Paragraph as the primary unit, with sentence-level offsets where finer granularity helps. Document-level was rejected.

Edge Schema

One treatment edge type plus 19 non-treatment edges. Multi-label is required; ~19% of citing relationships have more than one acceptable label.

Evaluation

Severity-weighted error metric, not standard accuracy. A 40-relationship Delaware gold set is being hand-labeled for the canonical benchmark.

Storage

Postgres primary with Neo4j mirror. Append-only temporal edges with as_of_date so the graph is queryable as of any point in time.

Interface

MCP-primary, thin REST secondary, stateless. Three-tier auth: anonymous A2J, API-key developer, OAuth commercial — all hitting the same server.

What's still pending: technical-spec sign-off, the Delaware gold-set annotation pass, and the M1 build itself.

The Slow Way

This is the project on my desk where I've deliberately slowed down twice. Most of what I build is faster — a weekend prototype, a working app within a month. Catena isn't that. The whole strategic thesis depends on getting the substrate right, and the substrate is a typed knowledge graph with a benchmark and a governance model and an open-data path. That's worth not rushing.

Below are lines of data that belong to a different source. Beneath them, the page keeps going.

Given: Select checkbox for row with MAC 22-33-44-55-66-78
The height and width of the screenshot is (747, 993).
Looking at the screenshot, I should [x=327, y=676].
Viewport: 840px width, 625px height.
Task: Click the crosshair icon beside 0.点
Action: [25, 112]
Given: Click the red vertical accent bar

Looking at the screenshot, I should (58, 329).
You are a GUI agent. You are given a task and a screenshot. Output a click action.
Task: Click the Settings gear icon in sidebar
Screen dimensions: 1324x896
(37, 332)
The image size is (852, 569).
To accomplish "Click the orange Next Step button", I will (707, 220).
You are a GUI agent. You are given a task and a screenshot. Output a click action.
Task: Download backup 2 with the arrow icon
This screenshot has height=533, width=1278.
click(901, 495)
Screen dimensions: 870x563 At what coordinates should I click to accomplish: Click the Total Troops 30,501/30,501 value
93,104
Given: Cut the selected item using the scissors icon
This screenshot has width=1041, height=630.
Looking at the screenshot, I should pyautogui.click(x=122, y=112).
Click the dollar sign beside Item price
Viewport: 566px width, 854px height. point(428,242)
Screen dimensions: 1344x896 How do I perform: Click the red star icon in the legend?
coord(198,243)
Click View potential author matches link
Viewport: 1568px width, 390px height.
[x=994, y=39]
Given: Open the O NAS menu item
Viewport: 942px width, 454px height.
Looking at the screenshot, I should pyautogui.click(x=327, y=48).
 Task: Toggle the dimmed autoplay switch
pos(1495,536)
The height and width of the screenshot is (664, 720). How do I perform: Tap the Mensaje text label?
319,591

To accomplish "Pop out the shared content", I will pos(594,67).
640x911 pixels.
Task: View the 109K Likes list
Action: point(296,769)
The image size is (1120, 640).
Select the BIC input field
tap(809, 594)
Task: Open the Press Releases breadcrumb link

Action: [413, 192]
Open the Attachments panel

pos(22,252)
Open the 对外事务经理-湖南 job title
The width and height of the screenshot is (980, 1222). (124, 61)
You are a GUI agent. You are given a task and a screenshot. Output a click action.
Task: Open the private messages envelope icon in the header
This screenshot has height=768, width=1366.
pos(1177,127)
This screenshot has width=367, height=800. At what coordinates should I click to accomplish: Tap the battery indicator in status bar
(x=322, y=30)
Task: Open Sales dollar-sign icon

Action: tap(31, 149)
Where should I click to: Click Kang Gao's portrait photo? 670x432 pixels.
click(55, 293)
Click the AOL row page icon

The research-before-spec posture is also a hedge against my own enthusiasm. There's substantial prior art here — Hellyer's taxonomy, Qura's graph architecture (now part of Legora), the LKIF and KeyCite/Shepard's heritage, the CourtListener data model. The fastest way to move past it confidently is to read it first.

The name Catena is a working title. In legal usage, a "catena of cases" is a chain of authority — a sequence of decisions that together support a proposition. It seemed like the right name for a system whose core operation is linking authority to authority by typed weight.